Who will win the ACC Atlantic Division?
A procedural penalty cost N.C. State a chance to beat Clemson in 2017 and with it a chance to win the ACC title.
With a veteran group in 2018, hardened by the Clemson loss and other mental errors, the Wolfpack reduced its penalties by 23 percent last season.
That was by design, coach Dave Doeren said.
“I think the first thing for N.C. State to be a good N.C. State is to not beat N.C. State,” Doeren said. “That’s something I really, really believe in.”
N.C. State’s penalty numbers were down to a six-year low under Doeren in 2018. The Wolfpack was flagged 60 times for 581 yards. In both 2016 and ‘17, N.C. State had 78 penalties.
Notably, an illegal shift penalty on a fourth-down conversion cost the Wolfpack at the end of a 38-31 home loss to Clemson in Nov. 2017. Doeren has emphasized reducing those type of pre-snap procedural penalties.

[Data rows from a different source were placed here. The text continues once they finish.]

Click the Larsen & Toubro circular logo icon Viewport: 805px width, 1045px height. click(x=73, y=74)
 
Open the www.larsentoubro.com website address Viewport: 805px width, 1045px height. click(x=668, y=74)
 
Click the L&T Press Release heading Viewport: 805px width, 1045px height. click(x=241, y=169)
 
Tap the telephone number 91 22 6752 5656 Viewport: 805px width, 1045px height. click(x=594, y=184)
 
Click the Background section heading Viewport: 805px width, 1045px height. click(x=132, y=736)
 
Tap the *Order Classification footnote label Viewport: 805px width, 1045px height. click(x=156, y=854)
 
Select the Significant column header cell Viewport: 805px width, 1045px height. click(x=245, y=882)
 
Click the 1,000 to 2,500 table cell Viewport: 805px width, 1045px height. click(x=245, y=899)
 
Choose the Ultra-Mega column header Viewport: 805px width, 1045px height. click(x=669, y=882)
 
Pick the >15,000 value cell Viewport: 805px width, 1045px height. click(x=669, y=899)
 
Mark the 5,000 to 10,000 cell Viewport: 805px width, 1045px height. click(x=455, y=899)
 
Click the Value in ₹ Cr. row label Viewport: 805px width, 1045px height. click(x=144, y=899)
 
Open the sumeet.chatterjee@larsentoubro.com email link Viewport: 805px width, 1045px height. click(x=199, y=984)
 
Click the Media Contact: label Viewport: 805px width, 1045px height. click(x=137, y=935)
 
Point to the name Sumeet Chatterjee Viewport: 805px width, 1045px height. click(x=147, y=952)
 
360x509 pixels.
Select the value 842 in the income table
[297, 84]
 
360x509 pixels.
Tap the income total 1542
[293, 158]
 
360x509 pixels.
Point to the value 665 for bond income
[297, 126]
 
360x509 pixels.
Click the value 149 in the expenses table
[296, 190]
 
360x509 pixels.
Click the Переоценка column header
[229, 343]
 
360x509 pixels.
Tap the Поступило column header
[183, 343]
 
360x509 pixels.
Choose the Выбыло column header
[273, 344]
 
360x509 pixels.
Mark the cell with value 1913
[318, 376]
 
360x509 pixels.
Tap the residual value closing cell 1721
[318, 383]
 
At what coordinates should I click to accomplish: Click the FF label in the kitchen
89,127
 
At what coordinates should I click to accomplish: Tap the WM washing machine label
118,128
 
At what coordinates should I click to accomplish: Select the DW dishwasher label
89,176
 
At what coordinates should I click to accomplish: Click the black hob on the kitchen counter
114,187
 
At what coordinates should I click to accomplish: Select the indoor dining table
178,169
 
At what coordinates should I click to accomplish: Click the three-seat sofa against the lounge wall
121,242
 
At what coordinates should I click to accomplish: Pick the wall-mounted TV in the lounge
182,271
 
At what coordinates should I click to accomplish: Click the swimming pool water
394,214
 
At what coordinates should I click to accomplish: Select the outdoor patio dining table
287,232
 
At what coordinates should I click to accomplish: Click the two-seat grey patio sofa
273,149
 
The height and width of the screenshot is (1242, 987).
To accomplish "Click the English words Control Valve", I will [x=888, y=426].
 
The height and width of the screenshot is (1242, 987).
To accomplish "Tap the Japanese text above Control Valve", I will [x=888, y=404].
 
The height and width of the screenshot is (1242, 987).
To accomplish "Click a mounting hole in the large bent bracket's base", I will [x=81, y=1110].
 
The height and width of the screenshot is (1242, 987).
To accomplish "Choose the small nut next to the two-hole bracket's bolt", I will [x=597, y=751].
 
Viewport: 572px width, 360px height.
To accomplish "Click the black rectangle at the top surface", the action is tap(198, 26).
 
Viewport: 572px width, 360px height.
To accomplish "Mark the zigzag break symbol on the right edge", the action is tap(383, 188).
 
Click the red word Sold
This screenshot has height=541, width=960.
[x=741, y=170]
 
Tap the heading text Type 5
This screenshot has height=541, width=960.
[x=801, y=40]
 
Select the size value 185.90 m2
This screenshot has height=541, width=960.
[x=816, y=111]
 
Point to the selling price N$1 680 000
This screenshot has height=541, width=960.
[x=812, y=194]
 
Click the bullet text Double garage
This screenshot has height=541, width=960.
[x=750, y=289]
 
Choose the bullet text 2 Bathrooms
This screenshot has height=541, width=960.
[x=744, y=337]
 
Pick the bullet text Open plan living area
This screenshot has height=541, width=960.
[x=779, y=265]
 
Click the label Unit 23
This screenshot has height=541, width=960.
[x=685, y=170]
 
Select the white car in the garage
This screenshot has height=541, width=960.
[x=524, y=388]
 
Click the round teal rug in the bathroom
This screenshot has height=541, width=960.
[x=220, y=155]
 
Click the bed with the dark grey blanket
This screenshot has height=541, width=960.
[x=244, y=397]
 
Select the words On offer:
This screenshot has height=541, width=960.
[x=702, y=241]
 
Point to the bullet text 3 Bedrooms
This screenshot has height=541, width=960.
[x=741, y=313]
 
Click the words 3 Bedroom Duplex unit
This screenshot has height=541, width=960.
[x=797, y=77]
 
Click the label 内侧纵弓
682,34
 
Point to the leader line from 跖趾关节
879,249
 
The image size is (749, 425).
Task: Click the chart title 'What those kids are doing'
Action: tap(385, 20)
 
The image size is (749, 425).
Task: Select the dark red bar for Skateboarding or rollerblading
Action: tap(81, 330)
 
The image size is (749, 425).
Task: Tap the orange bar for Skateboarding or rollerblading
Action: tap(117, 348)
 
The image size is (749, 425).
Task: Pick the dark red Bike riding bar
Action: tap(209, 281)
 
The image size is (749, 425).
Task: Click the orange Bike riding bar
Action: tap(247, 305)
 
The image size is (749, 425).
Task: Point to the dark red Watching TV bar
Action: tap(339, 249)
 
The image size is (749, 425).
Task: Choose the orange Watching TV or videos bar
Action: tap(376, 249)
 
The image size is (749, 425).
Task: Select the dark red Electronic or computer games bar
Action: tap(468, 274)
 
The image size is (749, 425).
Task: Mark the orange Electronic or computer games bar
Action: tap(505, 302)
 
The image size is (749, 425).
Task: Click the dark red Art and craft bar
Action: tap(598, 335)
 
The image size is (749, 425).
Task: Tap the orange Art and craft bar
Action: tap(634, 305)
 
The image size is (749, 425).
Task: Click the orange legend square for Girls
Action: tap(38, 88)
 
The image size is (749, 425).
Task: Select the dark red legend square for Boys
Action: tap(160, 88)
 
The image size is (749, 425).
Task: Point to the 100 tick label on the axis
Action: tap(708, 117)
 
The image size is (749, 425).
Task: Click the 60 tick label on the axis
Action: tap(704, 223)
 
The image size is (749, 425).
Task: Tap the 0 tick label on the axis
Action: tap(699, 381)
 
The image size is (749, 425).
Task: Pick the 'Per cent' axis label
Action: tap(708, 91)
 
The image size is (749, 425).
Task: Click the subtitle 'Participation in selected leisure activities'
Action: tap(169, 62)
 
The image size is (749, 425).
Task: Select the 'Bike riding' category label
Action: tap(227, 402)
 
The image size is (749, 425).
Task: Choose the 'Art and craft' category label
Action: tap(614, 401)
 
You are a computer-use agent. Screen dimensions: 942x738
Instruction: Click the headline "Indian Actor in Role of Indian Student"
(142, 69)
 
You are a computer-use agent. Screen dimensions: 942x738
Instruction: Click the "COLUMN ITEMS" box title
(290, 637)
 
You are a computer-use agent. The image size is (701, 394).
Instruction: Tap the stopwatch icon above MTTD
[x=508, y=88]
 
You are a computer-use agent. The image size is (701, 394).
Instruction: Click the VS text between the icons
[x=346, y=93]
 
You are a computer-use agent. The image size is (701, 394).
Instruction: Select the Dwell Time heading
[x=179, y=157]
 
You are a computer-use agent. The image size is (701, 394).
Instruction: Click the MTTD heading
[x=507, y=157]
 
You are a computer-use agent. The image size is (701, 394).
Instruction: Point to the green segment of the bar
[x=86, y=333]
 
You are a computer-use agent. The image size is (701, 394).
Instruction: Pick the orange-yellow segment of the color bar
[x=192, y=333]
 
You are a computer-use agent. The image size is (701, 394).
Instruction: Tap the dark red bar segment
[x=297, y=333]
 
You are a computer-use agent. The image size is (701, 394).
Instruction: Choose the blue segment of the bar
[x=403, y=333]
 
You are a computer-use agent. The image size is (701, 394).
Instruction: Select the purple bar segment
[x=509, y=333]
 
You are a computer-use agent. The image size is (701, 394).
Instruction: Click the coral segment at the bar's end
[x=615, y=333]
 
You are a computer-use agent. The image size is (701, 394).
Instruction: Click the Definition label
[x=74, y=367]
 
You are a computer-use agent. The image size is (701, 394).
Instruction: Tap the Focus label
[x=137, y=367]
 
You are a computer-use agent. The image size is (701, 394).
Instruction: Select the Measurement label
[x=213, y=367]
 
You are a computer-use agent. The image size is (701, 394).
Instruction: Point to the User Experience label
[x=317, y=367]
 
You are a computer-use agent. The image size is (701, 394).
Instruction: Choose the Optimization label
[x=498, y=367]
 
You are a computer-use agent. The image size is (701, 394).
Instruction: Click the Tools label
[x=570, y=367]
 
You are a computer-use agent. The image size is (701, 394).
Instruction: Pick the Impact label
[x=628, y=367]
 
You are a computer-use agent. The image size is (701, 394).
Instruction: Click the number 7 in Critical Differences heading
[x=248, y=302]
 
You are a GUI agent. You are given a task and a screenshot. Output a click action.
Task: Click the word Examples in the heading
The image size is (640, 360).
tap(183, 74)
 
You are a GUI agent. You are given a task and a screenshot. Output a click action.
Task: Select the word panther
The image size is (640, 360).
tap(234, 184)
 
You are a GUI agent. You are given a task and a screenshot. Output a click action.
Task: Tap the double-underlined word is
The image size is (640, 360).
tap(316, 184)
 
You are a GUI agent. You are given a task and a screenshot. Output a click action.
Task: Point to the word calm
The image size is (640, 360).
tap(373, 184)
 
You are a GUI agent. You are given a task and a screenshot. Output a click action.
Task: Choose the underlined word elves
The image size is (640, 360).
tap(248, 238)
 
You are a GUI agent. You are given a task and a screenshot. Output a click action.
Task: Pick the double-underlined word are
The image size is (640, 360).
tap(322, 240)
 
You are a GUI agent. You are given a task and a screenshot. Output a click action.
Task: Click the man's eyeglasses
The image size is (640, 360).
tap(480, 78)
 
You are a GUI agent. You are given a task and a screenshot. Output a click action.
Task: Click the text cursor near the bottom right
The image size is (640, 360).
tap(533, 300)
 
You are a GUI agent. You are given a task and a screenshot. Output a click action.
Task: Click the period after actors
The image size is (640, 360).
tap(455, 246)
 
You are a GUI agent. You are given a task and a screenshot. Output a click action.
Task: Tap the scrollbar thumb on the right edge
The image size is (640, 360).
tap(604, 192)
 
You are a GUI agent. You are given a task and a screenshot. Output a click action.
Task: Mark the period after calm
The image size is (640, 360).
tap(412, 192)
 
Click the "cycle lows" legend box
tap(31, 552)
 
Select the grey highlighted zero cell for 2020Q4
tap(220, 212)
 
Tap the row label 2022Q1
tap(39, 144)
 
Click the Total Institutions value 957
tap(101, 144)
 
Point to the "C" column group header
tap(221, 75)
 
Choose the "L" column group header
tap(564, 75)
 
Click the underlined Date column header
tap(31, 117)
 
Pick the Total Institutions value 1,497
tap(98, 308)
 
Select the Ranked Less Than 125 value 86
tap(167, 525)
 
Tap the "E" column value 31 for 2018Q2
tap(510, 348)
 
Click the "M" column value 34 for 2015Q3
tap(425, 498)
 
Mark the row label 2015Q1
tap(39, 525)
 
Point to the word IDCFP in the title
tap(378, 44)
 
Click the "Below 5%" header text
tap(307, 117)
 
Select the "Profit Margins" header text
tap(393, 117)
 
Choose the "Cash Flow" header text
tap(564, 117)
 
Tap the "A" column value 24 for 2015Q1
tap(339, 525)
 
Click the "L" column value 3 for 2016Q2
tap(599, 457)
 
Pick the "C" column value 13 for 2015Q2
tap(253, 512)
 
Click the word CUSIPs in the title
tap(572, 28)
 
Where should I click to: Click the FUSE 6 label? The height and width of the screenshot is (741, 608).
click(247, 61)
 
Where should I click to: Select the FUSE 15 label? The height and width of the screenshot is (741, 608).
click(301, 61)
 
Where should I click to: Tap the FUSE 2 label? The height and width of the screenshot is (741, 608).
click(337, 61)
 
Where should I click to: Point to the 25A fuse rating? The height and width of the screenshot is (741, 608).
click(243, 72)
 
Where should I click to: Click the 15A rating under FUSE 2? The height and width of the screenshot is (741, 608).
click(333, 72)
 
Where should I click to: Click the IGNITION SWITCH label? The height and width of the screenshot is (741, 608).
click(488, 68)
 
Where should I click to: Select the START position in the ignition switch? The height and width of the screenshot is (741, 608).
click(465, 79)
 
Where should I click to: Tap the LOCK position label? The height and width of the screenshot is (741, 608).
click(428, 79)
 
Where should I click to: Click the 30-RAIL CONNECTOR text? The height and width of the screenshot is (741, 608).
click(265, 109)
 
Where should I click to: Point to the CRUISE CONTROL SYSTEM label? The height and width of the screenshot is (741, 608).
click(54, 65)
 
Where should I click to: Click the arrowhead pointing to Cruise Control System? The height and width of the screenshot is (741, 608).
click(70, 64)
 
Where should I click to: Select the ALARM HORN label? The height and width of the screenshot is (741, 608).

“There’s going to be combat penalties where you’re straining and you hold a guy and they call it,” Doeren said. “That’s going to happen in football. The ones you can’t have are the pre-snap mental things, the post-snap emotional things.”
A third of N.C. State’s penalties in 2018 were procedural penalties. The offense was flagged 16 times for a false start and twice for a delay of game. Officially, the offense ran 979 plays in 13 games last season. That’s a ratio Doeren can handle.
Thirteen of the Wolfpack’s 60 penalties would fall under the “post-snap emotional things” with the defense accounting for all but one of unsportsmanlike conduct or personal foul penalties. N.C. State finished No. 19 in the country in fewest penalties per game (4.6).
“I think that’s a sign of discipline,” Doeren said. “When people watch our football team, I want them to say that: this is a disciplined team that’s not going to beat themselves.”
With a sixth-year All-ACC quarterback and a fifth-year All-American center, that was easier to do last season. N.C. State had seven games last season with fewer than five penalties. It went 6-1 in those games.
With a new quarterback, new center and two other starters on the offensive line, picking up where the last group left off might be difficult for the Wolfpack this season.
“We did not do well in that area in our scrimmage, I’ll tell you that,” Doeren said. “We had way too many.”
Doeren, who is a fan of the Kansas City Chiefs, said he showed his players the clip of a key offsides penalty on the Chiefs from their loss to the New England Patriots in the AFC championship game.
“We show those kinds of plays to our players and just how important everything is in the game,” Doeren said. “How one little thing can cost you so much and just not beating us.”